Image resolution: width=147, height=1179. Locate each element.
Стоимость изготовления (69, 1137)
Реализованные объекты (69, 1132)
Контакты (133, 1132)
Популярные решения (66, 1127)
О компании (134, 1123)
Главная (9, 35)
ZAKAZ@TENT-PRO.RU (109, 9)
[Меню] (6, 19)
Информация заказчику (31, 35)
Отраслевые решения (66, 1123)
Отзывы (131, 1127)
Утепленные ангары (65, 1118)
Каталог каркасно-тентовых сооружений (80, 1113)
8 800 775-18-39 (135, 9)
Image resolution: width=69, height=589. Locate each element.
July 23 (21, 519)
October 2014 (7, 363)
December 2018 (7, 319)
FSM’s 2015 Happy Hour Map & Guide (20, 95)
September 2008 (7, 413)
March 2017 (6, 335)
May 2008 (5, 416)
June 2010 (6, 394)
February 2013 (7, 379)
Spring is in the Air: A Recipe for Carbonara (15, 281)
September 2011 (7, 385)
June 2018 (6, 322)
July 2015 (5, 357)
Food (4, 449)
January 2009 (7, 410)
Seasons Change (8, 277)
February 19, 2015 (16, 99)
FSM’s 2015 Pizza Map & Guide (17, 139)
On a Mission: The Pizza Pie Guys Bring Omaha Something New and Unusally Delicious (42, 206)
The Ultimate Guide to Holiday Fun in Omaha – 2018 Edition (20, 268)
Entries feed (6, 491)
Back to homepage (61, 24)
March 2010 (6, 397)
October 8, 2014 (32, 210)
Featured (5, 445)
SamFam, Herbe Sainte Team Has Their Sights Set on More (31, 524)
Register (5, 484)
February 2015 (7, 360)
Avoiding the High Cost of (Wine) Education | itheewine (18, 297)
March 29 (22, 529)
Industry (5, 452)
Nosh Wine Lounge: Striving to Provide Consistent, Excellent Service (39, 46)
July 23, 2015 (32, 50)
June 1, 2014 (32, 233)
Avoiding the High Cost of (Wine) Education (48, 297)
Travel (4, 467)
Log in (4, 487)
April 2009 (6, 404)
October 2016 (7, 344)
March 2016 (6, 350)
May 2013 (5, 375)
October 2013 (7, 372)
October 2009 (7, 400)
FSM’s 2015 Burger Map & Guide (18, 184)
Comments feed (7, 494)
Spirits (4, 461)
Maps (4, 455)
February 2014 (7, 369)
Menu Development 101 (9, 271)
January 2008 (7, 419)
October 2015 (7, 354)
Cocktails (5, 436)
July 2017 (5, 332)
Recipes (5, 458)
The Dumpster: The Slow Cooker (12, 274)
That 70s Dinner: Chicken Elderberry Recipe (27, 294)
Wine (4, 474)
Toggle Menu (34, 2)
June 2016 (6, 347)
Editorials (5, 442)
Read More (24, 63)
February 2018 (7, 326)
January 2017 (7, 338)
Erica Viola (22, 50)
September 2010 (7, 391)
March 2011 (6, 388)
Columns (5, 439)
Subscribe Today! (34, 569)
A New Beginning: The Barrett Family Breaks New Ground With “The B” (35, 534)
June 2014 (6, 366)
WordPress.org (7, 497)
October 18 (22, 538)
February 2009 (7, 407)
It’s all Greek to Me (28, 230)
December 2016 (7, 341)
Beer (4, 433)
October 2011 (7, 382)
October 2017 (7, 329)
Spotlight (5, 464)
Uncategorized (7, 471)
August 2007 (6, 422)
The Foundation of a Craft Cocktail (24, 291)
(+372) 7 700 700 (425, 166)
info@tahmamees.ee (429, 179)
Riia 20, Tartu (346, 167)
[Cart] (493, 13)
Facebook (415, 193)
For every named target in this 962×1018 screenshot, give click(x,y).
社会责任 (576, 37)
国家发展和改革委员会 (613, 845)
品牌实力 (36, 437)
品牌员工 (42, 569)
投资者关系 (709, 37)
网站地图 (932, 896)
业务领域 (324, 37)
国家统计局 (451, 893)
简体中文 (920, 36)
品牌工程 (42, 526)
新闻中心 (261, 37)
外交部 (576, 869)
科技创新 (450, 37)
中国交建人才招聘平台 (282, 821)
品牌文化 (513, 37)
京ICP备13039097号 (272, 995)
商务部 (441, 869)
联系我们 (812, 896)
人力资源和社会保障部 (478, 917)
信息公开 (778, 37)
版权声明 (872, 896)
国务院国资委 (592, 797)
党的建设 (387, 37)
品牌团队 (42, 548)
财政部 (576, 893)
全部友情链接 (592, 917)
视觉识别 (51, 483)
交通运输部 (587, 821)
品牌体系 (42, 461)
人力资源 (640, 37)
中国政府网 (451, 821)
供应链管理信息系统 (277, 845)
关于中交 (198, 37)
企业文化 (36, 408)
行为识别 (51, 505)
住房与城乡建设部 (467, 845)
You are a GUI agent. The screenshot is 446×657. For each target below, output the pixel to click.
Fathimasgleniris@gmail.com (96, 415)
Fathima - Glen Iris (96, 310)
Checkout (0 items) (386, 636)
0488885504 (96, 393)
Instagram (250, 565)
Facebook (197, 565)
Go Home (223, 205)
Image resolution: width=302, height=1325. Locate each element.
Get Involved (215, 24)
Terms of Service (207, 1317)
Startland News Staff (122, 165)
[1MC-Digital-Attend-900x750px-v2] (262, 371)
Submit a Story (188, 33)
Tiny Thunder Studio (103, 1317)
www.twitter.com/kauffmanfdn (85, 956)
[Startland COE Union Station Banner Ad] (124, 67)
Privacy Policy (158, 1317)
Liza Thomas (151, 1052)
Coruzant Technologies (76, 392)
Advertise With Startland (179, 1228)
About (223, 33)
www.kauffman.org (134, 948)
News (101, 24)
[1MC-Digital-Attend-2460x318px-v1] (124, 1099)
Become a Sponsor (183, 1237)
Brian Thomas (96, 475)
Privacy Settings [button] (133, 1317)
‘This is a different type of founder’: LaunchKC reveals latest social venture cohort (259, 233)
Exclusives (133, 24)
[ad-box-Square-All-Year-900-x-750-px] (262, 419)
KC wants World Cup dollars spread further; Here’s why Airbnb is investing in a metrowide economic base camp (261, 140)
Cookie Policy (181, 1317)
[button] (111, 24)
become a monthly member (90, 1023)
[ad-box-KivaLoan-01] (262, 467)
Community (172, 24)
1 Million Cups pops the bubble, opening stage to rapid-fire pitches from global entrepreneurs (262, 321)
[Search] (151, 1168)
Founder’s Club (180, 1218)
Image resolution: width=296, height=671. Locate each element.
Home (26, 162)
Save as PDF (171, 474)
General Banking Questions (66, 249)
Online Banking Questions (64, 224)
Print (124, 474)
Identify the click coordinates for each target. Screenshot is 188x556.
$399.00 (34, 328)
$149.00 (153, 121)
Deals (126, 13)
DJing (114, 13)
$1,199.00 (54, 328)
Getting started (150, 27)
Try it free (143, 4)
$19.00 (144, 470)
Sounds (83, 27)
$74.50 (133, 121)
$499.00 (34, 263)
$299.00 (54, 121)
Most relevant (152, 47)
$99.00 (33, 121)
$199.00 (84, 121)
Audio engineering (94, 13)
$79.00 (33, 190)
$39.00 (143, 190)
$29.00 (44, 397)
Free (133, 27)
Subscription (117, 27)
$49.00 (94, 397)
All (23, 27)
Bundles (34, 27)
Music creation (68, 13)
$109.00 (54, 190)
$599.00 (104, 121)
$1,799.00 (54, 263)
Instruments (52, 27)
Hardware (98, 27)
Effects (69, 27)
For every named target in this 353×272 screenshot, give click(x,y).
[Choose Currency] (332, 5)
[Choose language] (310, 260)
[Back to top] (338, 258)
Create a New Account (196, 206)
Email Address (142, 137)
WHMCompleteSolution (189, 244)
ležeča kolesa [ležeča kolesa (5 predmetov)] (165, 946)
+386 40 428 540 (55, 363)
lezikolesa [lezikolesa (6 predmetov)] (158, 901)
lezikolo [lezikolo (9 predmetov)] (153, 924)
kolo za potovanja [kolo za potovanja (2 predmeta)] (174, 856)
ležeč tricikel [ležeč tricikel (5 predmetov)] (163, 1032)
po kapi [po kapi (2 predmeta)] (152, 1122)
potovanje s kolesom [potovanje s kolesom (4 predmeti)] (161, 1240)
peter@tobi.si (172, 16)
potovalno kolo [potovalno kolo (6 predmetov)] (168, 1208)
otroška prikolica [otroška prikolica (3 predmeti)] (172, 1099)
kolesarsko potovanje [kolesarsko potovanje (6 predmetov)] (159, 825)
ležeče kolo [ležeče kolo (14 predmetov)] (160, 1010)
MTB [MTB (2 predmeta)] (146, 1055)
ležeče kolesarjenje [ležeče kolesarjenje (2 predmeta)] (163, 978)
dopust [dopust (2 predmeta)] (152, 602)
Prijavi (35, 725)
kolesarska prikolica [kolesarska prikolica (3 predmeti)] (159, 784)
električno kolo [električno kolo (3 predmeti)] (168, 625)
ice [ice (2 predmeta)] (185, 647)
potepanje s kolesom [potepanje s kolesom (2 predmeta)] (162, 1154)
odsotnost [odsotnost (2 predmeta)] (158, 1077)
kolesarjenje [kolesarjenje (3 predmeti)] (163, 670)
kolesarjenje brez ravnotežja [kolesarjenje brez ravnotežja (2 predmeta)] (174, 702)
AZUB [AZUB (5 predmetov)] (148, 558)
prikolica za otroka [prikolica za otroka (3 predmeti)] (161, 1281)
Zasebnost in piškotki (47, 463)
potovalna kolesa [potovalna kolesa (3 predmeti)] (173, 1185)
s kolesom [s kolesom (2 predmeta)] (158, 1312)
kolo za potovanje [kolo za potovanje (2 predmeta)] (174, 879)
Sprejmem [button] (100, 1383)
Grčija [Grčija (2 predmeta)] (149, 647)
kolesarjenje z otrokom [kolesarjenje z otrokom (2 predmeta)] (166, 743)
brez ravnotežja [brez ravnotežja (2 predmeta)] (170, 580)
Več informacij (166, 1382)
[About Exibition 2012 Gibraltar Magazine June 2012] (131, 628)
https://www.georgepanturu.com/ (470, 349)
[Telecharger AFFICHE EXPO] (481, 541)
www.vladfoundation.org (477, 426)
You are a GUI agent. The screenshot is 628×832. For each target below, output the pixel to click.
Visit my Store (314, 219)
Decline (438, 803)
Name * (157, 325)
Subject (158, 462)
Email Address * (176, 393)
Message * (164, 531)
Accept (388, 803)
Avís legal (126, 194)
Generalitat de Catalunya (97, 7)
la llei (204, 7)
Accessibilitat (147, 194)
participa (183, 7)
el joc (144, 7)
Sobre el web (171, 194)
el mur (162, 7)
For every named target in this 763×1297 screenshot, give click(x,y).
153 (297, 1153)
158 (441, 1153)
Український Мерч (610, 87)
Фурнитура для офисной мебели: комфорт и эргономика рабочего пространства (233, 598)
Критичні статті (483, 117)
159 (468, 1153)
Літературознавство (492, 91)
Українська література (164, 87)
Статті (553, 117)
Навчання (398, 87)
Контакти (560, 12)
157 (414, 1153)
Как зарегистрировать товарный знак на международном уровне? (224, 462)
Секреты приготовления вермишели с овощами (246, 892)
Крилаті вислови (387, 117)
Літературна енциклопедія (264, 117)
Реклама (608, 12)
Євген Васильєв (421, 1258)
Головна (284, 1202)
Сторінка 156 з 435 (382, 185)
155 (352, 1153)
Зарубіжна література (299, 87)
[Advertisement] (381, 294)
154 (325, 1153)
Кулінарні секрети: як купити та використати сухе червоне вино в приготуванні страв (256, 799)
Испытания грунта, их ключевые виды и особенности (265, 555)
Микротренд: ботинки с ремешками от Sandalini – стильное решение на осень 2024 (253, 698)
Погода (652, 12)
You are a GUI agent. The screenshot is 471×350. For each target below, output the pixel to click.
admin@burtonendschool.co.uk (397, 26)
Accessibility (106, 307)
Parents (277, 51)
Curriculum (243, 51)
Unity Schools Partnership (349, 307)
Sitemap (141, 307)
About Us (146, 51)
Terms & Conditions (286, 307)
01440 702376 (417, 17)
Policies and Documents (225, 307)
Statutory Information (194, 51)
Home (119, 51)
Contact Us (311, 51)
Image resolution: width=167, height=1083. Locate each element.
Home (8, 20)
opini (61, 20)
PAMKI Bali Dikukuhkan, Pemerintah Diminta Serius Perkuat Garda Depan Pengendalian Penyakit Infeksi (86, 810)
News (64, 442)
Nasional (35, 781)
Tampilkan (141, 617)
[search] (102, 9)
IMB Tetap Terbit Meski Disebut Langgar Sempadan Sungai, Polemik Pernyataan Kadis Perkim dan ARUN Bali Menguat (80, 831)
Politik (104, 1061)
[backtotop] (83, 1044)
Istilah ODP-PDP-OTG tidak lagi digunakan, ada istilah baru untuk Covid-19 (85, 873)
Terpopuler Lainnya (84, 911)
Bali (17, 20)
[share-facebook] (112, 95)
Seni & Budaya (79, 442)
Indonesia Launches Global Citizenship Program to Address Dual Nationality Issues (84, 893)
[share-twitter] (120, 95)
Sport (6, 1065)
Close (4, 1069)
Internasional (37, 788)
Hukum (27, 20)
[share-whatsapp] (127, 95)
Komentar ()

::::

_THE PROBLEM_. Please pull out every line above that contains the word "width", treating uppercase and lowercase as different.

_WORKED ANSWER_.
Image resolution: width=147, height=1179. Locate each element.
Image resolution: width=69, height=589. Locate each element.
Image resolution: width=302, height=1325. Locate each element.
Image resolution: width=296, height=671. Locate each element.
Image resolution: width=167, height=1083. Locate each element.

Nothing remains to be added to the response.